START SOURCE DATA
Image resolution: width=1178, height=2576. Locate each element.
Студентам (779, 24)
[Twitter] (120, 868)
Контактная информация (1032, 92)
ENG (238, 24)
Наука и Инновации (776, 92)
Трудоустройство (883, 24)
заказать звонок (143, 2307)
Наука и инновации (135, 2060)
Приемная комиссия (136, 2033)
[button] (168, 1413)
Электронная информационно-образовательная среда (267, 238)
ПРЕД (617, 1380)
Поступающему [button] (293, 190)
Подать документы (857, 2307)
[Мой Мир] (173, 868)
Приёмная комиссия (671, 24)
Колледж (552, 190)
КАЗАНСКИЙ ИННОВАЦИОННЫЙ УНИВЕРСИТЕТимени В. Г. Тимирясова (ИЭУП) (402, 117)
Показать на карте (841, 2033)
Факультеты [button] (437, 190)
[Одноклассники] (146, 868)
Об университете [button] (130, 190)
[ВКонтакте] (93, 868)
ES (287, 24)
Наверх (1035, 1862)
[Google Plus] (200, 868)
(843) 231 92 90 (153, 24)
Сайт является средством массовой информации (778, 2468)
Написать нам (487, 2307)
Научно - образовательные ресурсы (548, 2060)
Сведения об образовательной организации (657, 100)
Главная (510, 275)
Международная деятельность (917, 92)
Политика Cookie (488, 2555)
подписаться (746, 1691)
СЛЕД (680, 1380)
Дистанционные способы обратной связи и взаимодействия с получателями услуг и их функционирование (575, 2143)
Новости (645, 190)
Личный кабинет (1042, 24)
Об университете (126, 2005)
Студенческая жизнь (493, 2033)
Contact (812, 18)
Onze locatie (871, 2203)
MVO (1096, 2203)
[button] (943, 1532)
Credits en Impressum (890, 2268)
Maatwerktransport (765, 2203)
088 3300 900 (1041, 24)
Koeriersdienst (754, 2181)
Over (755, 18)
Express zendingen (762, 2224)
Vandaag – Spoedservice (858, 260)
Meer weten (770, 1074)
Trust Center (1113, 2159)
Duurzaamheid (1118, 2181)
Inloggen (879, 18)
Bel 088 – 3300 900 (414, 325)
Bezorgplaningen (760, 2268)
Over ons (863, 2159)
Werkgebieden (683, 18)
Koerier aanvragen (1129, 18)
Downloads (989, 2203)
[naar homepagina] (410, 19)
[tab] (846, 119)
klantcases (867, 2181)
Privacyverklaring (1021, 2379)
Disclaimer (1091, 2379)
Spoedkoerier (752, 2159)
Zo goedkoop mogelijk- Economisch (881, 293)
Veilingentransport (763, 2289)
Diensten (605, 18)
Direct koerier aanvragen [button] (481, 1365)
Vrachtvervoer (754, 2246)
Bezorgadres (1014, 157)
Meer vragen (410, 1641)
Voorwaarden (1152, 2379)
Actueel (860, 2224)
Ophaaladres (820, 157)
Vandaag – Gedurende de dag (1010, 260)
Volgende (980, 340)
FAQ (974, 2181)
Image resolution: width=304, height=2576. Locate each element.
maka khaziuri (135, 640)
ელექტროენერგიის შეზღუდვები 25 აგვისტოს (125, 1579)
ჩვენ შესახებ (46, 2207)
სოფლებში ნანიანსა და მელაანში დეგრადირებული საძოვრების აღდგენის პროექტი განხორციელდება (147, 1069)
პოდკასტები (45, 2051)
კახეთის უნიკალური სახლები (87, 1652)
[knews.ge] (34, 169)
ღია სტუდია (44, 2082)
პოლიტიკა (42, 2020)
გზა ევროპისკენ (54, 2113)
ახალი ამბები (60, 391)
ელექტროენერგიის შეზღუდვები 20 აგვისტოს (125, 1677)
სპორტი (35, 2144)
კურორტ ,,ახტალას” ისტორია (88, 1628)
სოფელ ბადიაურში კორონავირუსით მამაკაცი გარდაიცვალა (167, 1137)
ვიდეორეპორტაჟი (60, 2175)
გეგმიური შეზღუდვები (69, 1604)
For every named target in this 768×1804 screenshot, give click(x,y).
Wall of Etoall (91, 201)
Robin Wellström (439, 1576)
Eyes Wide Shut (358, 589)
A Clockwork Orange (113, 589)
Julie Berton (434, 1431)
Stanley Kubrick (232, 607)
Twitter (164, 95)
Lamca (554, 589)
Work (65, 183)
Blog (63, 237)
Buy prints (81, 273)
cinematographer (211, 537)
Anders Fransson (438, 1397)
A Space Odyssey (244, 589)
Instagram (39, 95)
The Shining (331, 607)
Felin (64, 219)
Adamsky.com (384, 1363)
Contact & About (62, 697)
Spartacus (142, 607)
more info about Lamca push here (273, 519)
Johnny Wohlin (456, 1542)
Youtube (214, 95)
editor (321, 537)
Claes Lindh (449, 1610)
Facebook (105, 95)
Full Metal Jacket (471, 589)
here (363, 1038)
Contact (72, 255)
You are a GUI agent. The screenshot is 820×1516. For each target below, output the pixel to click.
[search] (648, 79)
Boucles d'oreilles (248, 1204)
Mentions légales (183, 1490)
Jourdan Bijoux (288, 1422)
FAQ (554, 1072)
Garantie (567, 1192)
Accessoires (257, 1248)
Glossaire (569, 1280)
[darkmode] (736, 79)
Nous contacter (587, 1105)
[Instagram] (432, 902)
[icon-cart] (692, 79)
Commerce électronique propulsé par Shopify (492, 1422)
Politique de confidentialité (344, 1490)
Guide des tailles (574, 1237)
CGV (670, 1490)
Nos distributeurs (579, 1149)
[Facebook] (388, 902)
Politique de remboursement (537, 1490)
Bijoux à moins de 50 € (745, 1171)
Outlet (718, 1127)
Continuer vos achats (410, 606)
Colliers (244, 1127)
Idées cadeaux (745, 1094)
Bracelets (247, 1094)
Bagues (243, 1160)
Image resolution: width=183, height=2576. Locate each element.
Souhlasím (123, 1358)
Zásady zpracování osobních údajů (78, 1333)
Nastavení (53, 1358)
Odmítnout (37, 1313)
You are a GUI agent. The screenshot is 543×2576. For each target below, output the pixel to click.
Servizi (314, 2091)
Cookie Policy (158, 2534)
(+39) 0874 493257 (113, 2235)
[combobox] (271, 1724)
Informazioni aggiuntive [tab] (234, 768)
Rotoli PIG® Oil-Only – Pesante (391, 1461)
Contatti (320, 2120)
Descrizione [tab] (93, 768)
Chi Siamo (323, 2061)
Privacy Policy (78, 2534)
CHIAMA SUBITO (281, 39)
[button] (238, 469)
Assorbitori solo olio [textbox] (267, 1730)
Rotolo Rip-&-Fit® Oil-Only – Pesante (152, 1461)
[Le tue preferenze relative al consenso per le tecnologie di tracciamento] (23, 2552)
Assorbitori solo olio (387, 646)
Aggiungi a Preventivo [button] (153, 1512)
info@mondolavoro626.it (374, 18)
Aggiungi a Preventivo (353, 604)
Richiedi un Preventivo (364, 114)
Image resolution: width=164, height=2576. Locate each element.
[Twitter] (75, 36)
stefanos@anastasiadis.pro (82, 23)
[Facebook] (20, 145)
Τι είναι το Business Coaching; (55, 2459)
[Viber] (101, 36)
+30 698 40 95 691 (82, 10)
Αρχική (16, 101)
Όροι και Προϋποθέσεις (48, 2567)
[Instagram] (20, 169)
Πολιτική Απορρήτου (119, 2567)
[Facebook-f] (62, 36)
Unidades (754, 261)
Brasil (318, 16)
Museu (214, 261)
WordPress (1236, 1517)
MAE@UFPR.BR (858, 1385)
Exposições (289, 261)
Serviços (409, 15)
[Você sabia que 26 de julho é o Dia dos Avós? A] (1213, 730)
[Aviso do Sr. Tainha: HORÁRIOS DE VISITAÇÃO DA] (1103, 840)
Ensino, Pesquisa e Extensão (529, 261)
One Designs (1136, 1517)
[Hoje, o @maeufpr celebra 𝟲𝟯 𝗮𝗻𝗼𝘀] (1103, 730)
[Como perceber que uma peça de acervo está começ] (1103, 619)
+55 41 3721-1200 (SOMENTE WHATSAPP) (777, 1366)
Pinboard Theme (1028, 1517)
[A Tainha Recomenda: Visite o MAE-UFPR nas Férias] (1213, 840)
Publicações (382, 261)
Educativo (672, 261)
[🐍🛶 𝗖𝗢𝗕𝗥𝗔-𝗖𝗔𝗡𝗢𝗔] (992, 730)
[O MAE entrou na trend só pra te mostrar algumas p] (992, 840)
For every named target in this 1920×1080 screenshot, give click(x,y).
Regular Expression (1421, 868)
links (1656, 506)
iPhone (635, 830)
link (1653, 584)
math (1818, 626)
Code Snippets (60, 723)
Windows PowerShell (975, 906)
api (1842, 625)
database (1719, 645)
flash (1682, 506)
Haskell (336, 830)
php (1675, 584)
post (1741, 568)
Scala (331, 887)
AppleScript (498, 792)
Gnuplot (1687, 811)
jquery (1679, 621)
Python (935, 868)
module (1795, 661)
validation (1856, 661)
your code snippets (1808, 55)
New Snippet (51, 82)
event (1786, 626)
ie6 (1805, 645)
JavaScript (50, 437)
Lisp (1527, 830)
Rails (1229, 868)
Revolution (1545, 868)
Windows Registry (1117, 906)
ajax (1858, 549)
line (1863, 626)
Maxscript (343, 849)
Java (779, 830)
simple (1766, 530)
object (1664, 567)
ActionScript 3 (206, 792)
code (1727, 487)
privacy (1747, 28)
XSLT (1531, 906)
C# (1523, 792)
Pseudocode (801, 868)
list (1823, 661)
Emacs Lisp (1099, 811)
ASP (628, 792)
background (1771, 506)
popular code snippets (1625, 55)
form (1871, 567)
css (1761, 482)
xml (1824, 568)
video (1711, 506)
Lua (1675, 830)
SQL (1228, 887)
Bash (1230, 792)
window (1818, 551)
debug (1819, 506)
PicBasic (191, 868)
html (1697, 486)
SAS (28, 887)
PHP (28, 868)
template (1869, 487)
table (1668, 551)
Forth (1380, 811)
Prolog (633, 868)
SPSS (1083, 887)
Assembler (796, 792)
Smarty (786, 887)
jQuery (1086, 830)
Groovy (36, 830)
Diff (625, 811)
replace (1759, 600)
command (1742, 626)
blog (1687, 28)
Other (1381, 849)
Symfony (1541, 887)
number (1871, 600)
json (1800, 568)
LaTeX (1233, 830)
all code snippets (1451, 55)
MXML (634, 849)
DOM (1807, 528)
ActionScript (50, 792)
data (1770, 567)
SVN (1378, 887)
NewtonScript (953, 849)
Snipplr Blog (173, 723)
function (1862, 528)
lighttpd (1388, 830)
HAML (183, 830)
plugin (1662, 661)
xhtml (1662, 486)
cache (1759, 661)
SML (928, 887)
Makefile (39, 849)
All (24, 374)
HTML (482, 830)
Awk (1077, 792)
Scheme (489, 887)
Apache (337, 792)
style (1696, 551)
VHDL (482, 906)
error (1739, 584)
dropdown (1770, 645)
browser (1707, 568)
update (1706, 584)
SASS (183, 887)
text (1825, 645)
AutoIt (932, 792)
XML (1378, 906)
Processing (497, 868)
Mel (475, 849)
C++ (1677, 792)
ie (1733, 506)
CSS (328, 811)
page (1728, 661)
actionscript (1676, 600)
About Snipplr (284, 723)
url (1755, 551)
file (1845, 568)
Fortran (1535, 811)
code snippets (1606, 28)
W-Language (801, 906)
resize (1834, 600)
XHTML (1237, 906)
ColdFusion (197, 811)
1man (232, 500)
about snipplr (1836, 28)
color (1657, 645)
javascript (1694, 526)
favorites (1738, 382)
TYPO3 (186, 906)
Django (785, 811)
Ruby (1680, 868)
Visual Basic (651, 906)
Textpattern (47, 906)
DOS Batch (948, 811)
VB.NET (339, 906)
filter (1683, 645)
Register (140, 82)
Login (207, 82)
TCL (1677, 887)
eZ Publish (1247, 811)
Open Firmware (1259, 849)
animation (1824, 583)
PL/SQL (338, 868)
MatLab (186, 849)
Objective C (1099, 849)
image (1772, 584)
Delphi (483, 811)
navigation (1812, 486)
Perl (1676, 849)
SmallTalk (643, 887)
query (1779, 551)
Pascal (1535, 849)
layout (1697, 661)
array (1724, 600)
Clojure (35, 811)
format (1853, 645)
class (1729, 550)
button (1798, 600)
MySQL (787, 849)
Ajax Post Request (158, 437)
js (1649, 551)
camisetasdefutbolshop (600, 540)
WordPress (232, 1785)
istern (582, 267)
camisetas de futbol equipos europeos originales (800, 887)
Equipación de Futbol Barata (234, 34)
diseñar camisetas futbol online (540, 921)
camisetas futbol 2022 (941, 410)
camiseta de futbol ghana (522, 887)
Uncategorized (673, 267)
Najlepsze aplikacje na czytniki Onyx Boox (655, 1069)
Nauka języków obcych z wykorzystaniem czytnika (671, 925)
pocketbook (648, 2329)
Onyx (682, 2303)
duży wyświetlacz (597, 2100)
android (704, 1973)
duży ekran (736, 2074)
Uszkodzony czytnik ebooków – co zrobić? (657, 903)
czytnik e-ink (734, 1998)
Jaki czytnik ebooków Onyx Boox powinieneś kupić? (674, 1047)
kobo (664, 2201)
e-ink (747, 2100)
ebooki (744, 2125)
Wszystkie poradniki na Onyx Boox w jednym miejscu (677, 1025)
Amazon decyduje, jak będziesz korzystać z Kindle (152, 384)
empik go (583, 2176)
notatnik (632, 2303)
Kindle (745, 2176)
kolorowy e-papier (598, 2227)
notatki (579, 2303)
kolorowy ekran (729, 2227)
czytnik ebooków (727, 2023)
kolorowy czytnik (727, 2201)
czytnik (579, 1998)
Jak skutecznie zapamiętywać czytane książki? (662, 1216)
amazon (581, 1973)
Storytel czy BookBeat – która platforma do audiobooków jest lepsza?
END SOURCE DATA
**EXERCISE**
When the line with "Haskell (336, 830)" is reached in the data above, start copying there, and copy each line exactly until the line with "form (1871, 567)" has been copied; copy nothing else.

**TASK SOLUTION**
Haskell (336, 830)
php (1675, 584)
post (1741, 568)
Scala (331, 887)
AppleScript (498, 792)
Gnuplot (1687, 811)
jquery (1679, 621)
Python (935, 868)
module (1795, 661)
validation (1856, 661)
your code snippets (1808, 55)
New Snippet (51, 82)
event (1786, 626)
ie6 (1805, 645)
JavaScript (50, 437)
Lisp (1527, 830)
Rails (1229, 868)
Revolution (1545, 868)
Windows Registry (1117, 906)
ajax (1858, 549)
line (1863, 626)
Maxscript (343, 849)
Java (779, 830)
simple (1766, 530)
object (1664, 567)
ActionScript 3 (206, 792)
code (1727, 487)
privacy (1747, 28)
XSLT (1531, 906)
C# (1523, 792)
Pseudocode (801, 868)
list (1823, 661)
Emacs Lisp (1099, 811)
ASP (628, 792)
background (1771, 506)
popular code snippets (1625, 55)
form (1871, 567)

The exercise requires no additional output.